>>>>>

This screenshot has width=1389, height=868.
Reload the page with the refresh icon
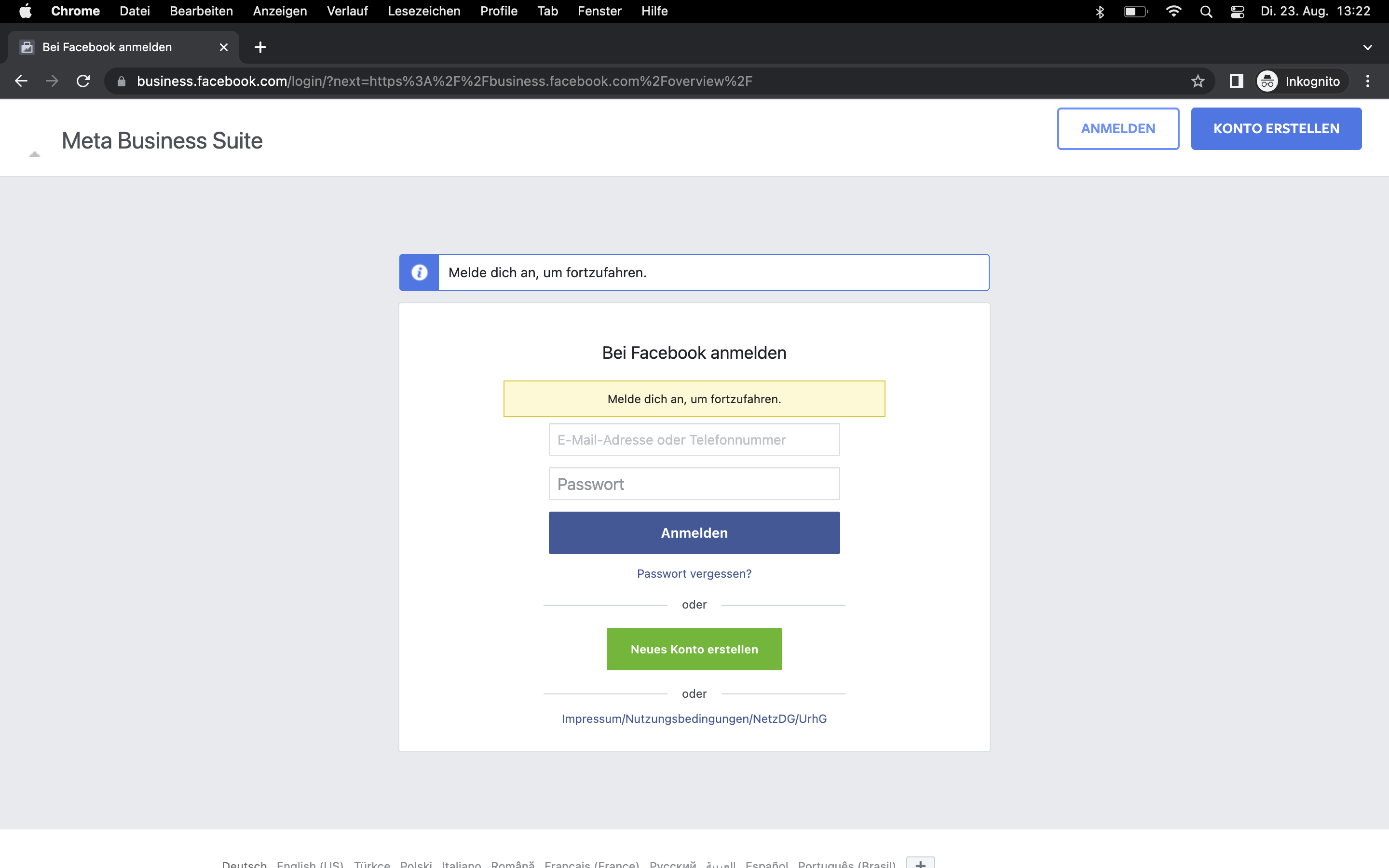tap(83, 81)
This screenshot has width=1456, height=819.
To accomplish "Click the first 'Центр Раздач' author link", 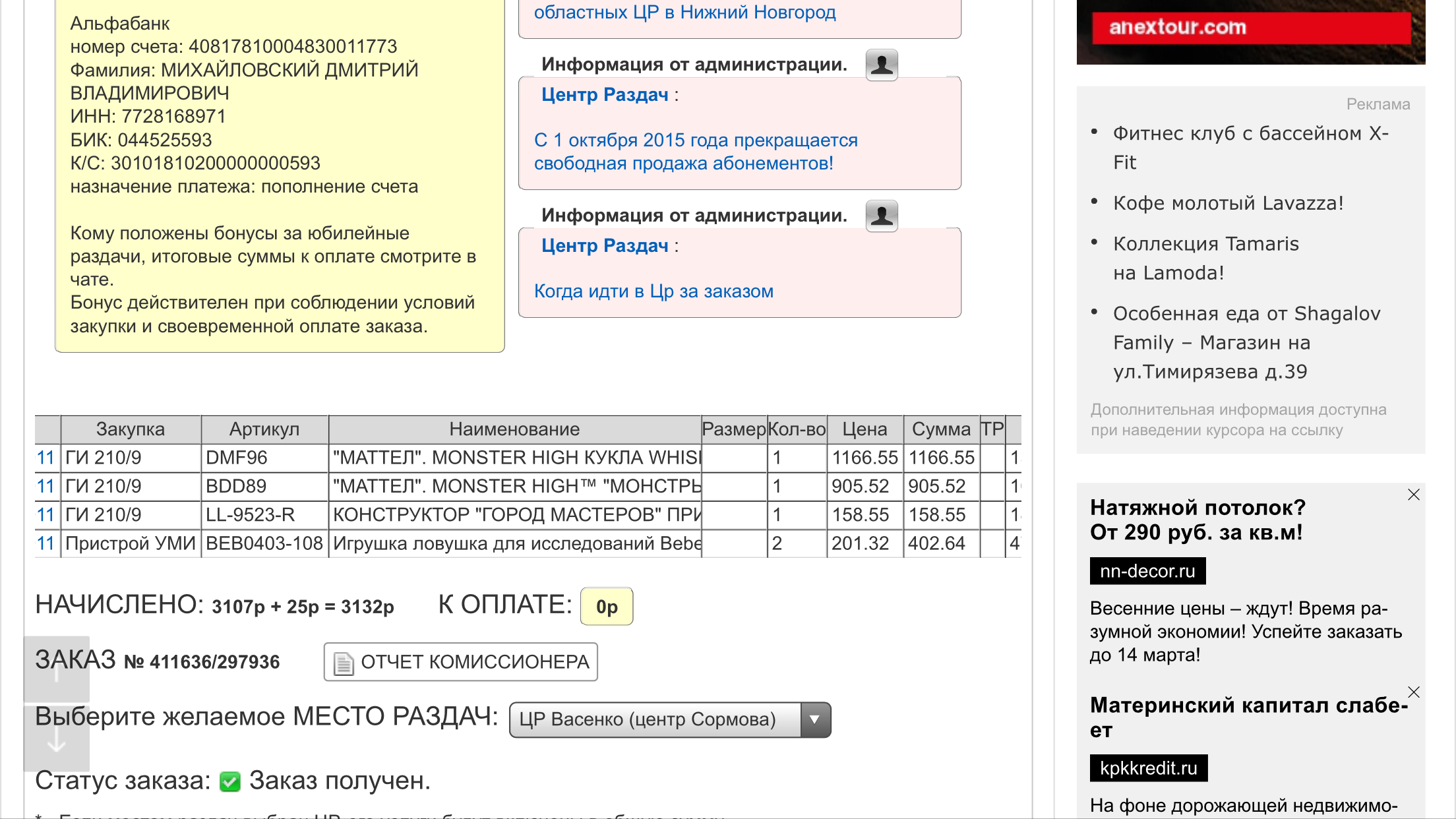I will tap(604, 95).
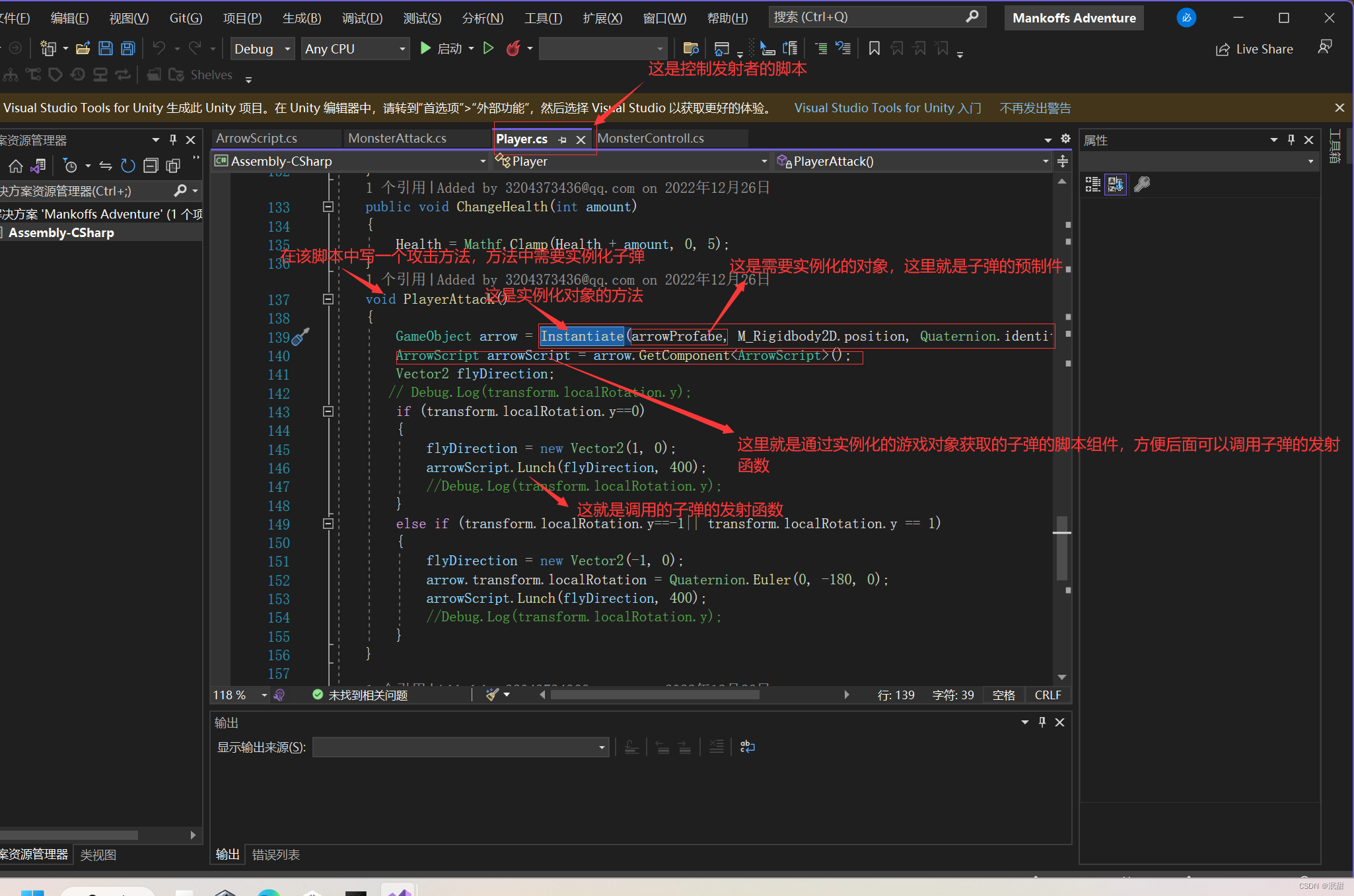Collapse the if block at line 143

(x=328, y=411)
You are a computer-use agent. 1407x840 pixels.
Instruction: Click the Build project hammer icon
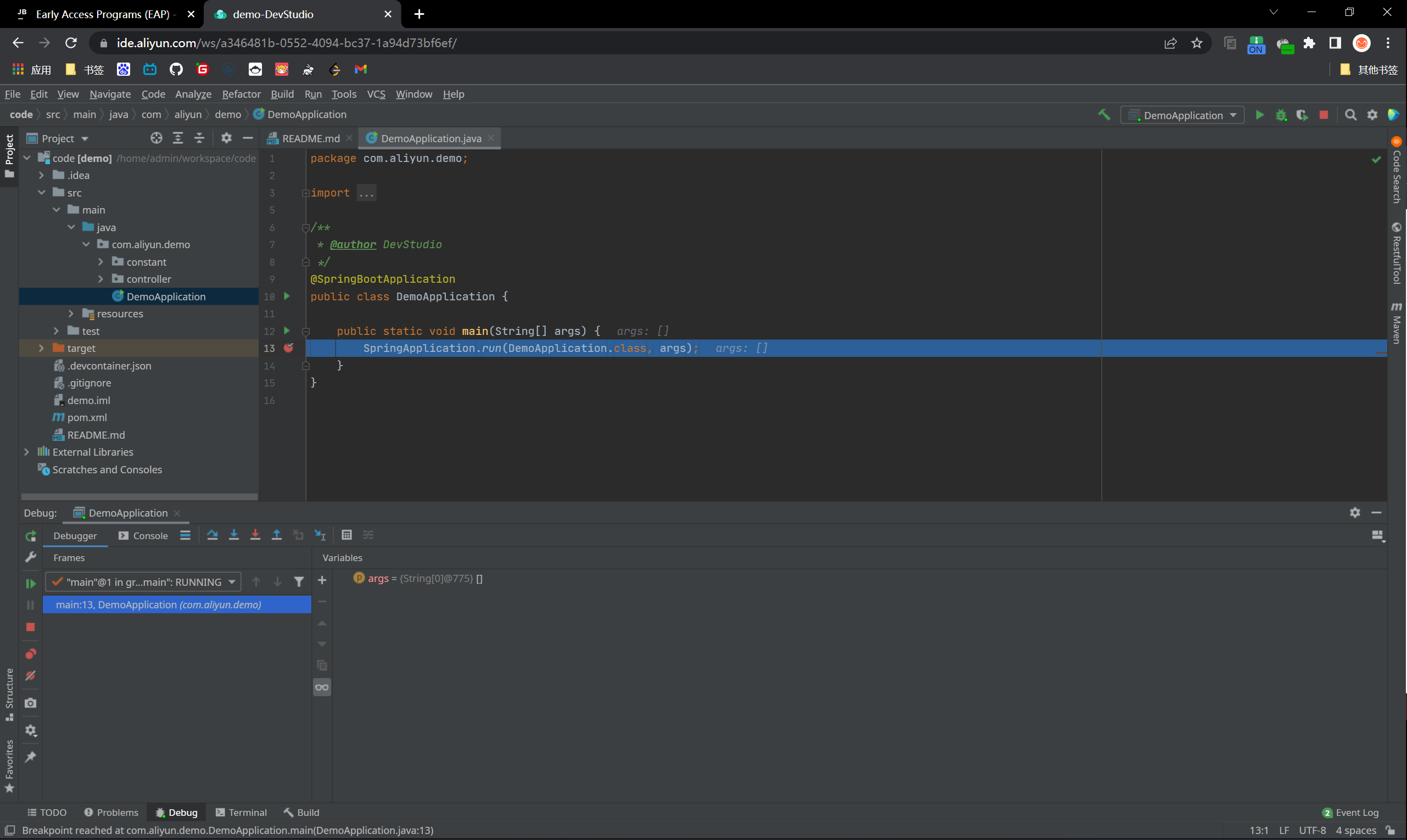pos(1103,115)
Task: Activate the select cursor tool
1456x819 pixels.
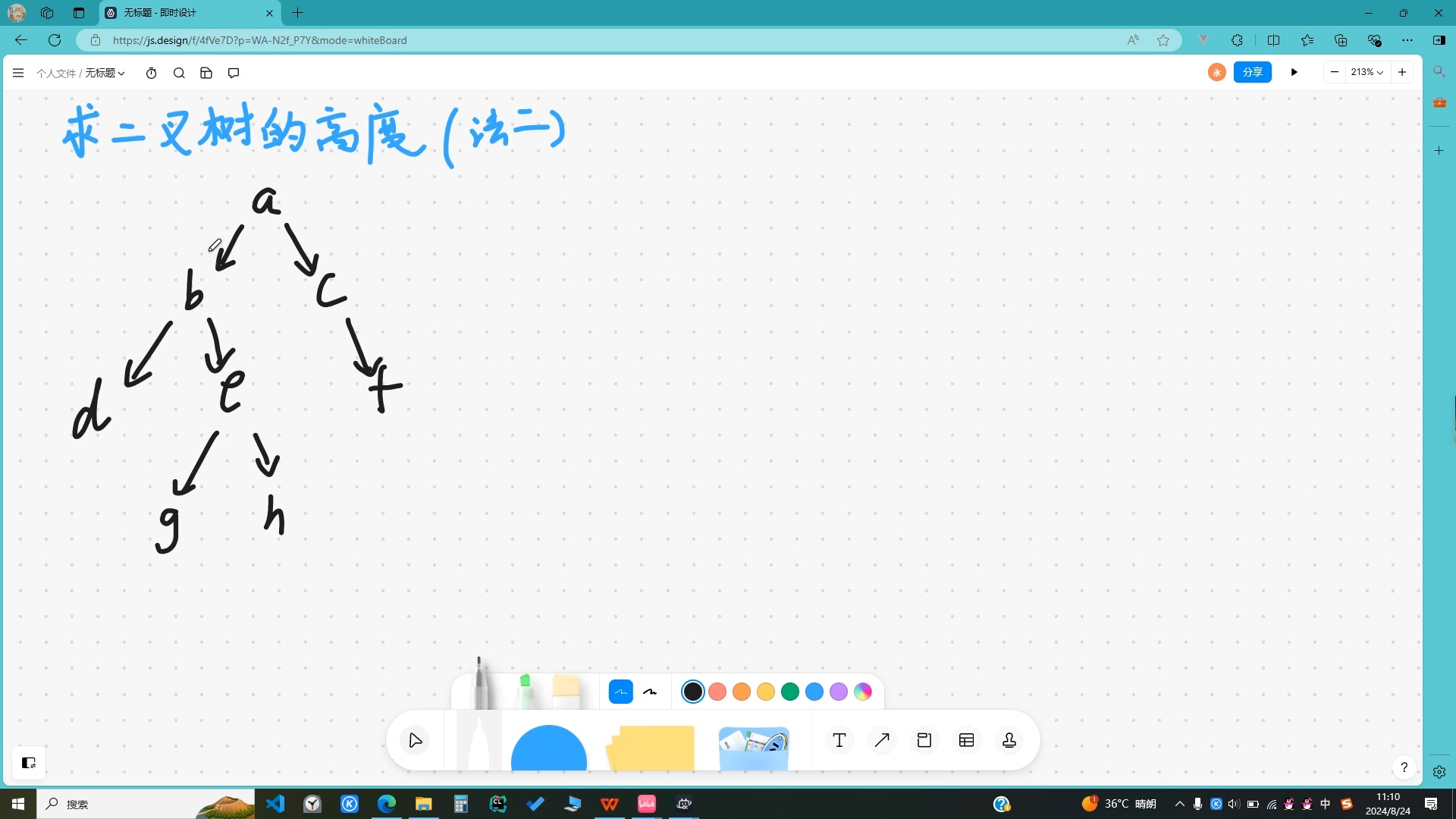Action: click(415, 741)
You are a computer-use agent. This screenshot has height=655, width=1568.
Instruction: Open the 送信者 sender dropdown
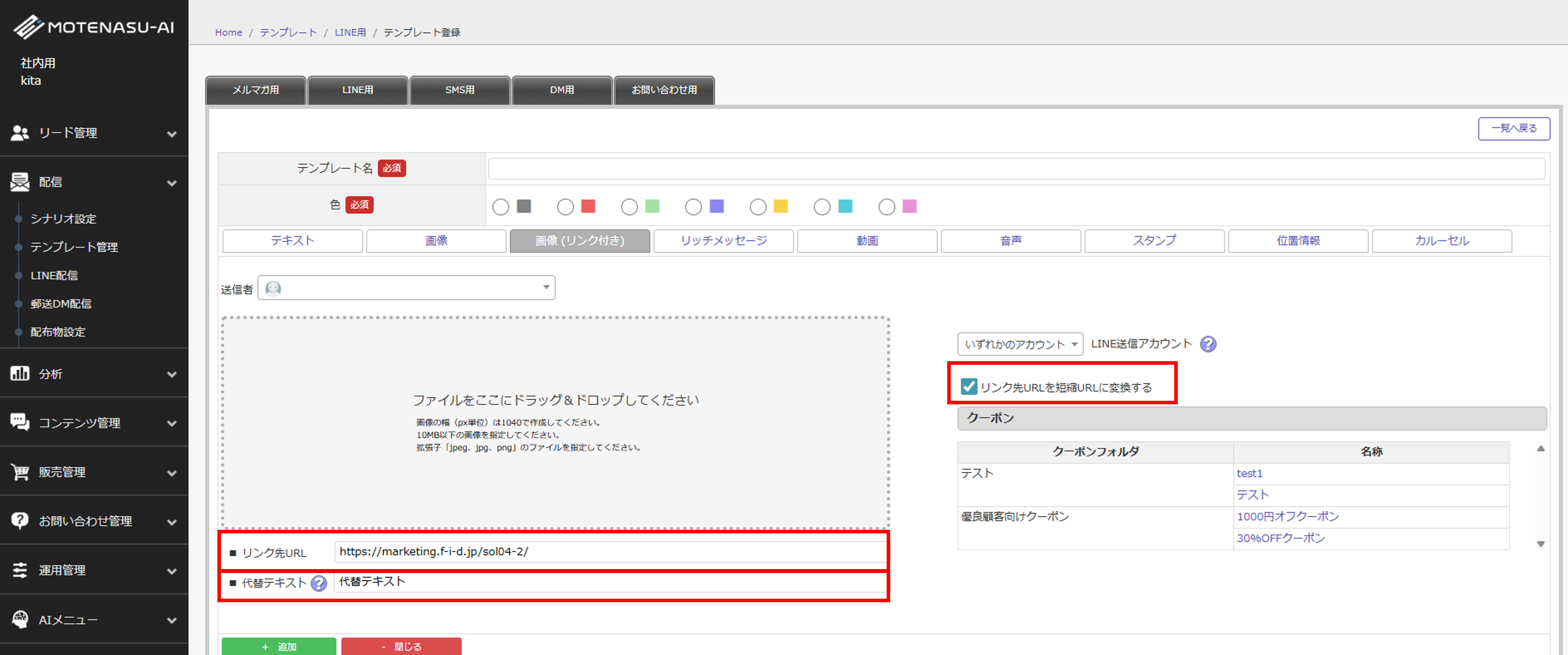point(406,288)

<<<<<

**EXERCISE DESCRIPTION**
Would you please copy, exactly and only, the lines from the one with "You are a computer-use agent. This" through the end of the entries above, skipping every picture?

**SOLUTION TO THE EXERCISE**
You are a computer-use agent. This screenshot has height=655, width=1568.
Instruction: Open the 送信者 sender dropdown
point(406,288)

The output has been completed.